Karar vermiştim ya avukat olacaktım ya gazeteci…
Bana öyle bir dünya lazımdı ki her zaman doğru olduğuna inandığım düşünceleri dile getirebilmeliydim.
Susmak, insanların yüzüne gülmek dalkavukluk etmek bana göre değildi.
Dosdoğru olmalıydım bu hayatta ve inandıklarımın sonuna kadar gitmeliydim durmadan, dinlenmeden.
Büyüdükçe anladım ki avukat olarak böyle bir hayat kurmam mümkün değildi.
Ya da mümkündü de aç kalma ihtimalim vardı çünkü bir avukat bazen suçlu olduğunu bildiklerini bile savunmak zorundaydı.
O zaman karar verdim, gazeteci olmalıydım.

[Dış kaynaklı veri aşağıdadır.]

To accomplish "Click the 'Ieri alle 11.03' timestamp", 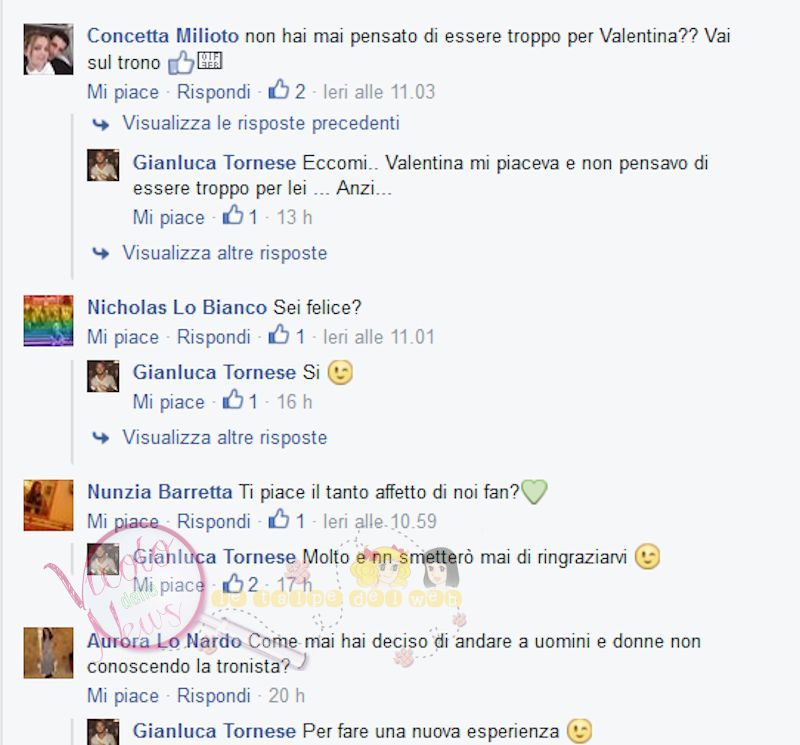I will click(x=379, y=92).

Ancak o zaman doğru olduğuna inandığım her şeyi söyleyebilirdim.
Hep yazar olma umudu ile girdim bu yola.
Çok umutsuz olduğum anlarım da oldu kütüphanelerde sabahladığım, günlerce uykusuz kaldığım, işsiz dolaştığım günlerim de.
Asla pes etmedim.
Yazmak için hep çok okumak gerektiğine inandım.
Öyle de yaptım.
En umutsuz anımda bile kitaplara sığındım.
Onlar bana ne anılar, ne hayaller e hikâyeler kazandırdı…
Anlatılmaz.
Hatırladığım ilk anımda kitaplarım vardı, sanırım hatırladığım son anımda da yine onlar olacak.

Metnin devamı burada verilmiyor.